Written by: Rebecca Goodman
One in three parents believe it is now unaffordable to continue working because of soaring childcare fees.

Around a quarter, 23%, have also said they can no longer afford their current childcare bills.

Single parents are especially under pressure with 41% saying it’s unaffordable for them to work and pay childcare fees.

They also have the highest credit balances in the country and are three times as likely to fall behind on repayments.

Turning to credit

The report of 4,000 parents from Credit Karma suggests that some parents are using credit to pay for childcare costs.

Of the respondents, 15% said they are turning to credit and loan products to cover childcare costs compared to 11% using credit for holidays, 9% for dentistry care, and 8% for pet care.

Separate research this week showed that one in four parents had stopped working because of high childcare fees and 22% said they spend between 30% and 70% of their income on childcare costs.

Almost one in three parents, 30%, said they have had to make adjustments to their childcare provisions because of the costs involved.

In the UK parents face the highest fees of any developed country, according to the OECD. Fees are also expected to rise in the next year, as early years providers face cost increases of around 8%.

It comes as a huge shake-up to the childcare system was announced in the budget last month.
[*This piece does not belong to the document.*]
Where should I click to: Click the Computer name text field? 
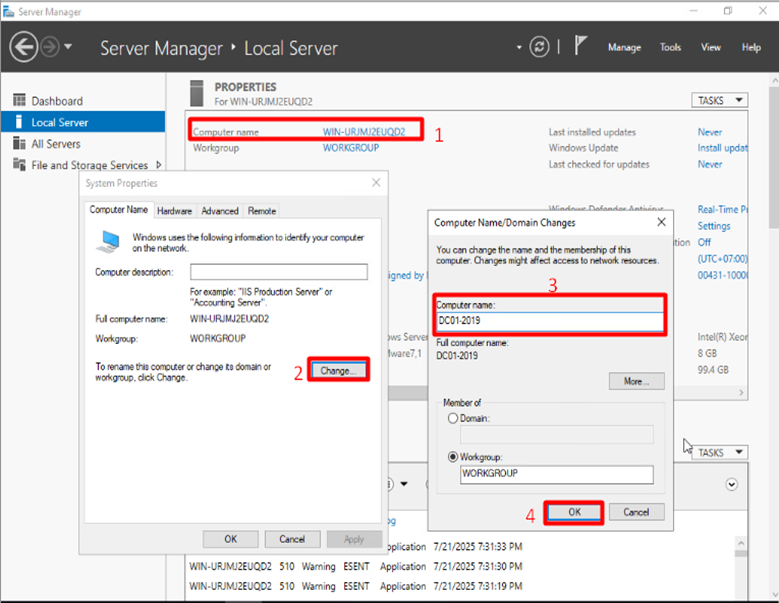(x=550, y=322)
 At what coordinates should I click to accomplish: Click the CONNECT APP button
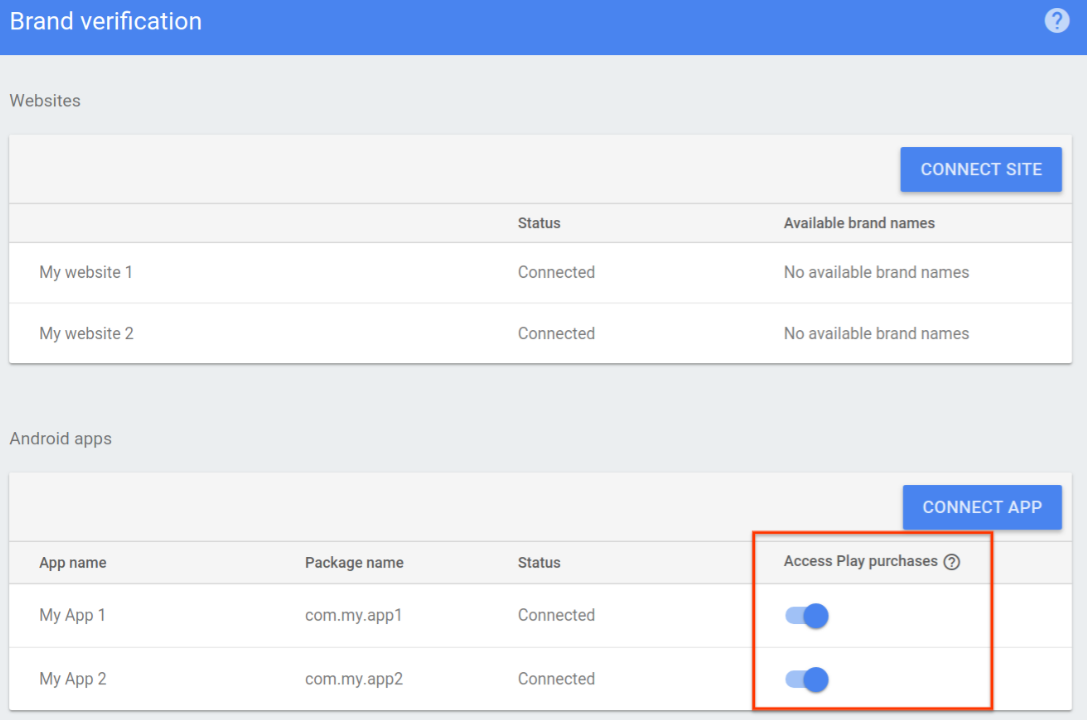(981, 507)
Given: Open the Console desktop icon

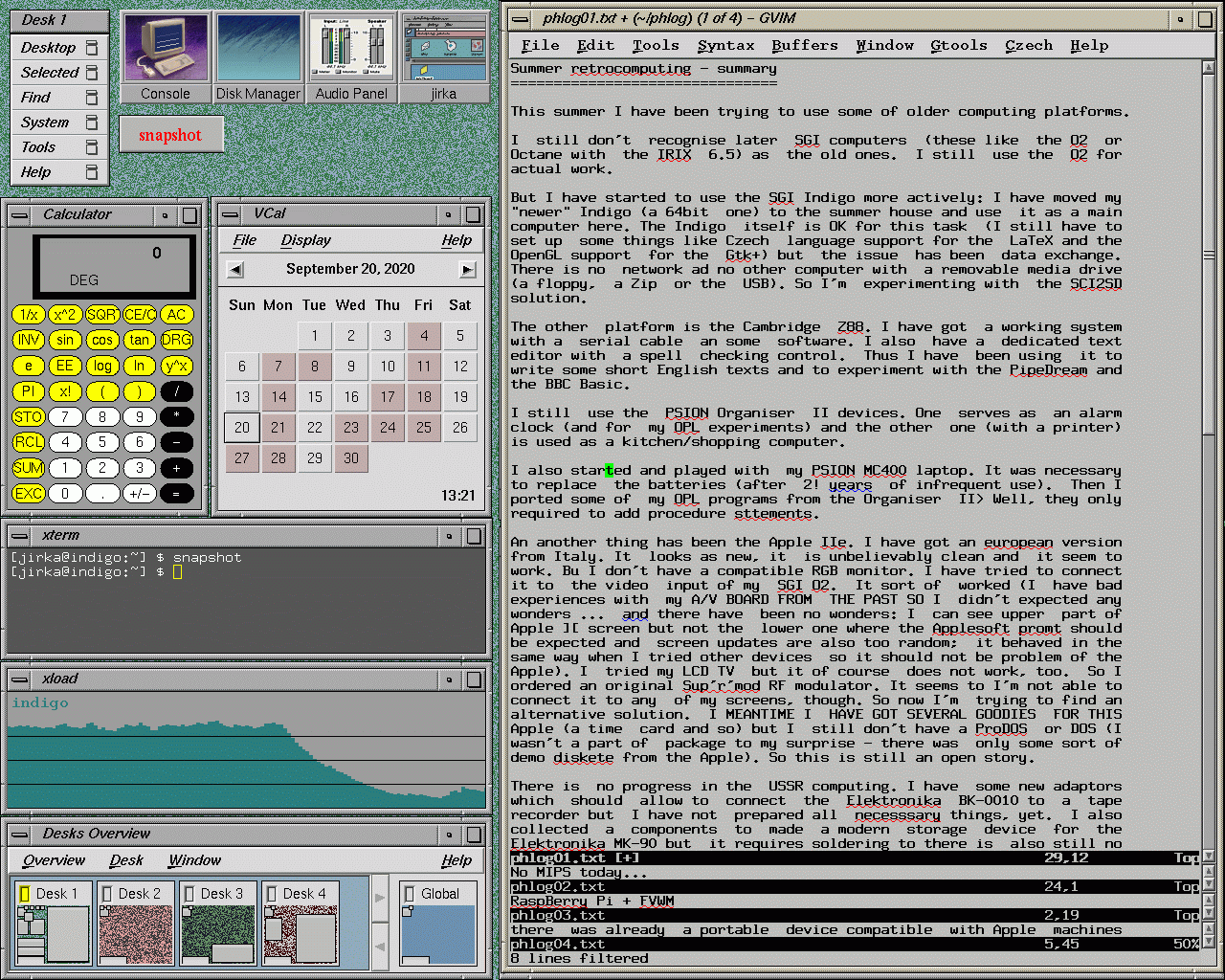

It will see most children receiving 30-free term-time hours of childcare from when they are nine months. However, this will not be fully in place until September 2024.

Mounting debt

Parents have the highest overall levels of debt, £1,609 on average compared to a national average of £1,327. Single parents have an average of £1,651 in debt.

Geographically, parents in London are hit hardest with 38% struggling to afford childcare costs and 48% said it was unaffordable to work when paying childcare fees.

The report revealed women and men are affected equally by high childcare costs but separate research shows that around three quarters of women think it makes no financial sense for them to work and pay for childcare fees.

Akansha Nath, head of partnerships at Credit Karma UK, said: “The rising cost of childcare is a problem facing many parents right now.

“As the cost of living continues to rise, it’s more important than ever for parents to budget their money and stay on top of their bill repayments as falling behind can lead to higher debt and more interest paid.

“Credit can be a great tool to cover the cost of rising expenses, if used responsibly. It’s critical that you only use as much as you’re able to reasonably pay back. There is also a wide range of options for those struggling to afford their current childcare arrangements, including leveraging the government’s tax-free childcare scheme, council community nurseries, and nanny share programmes.”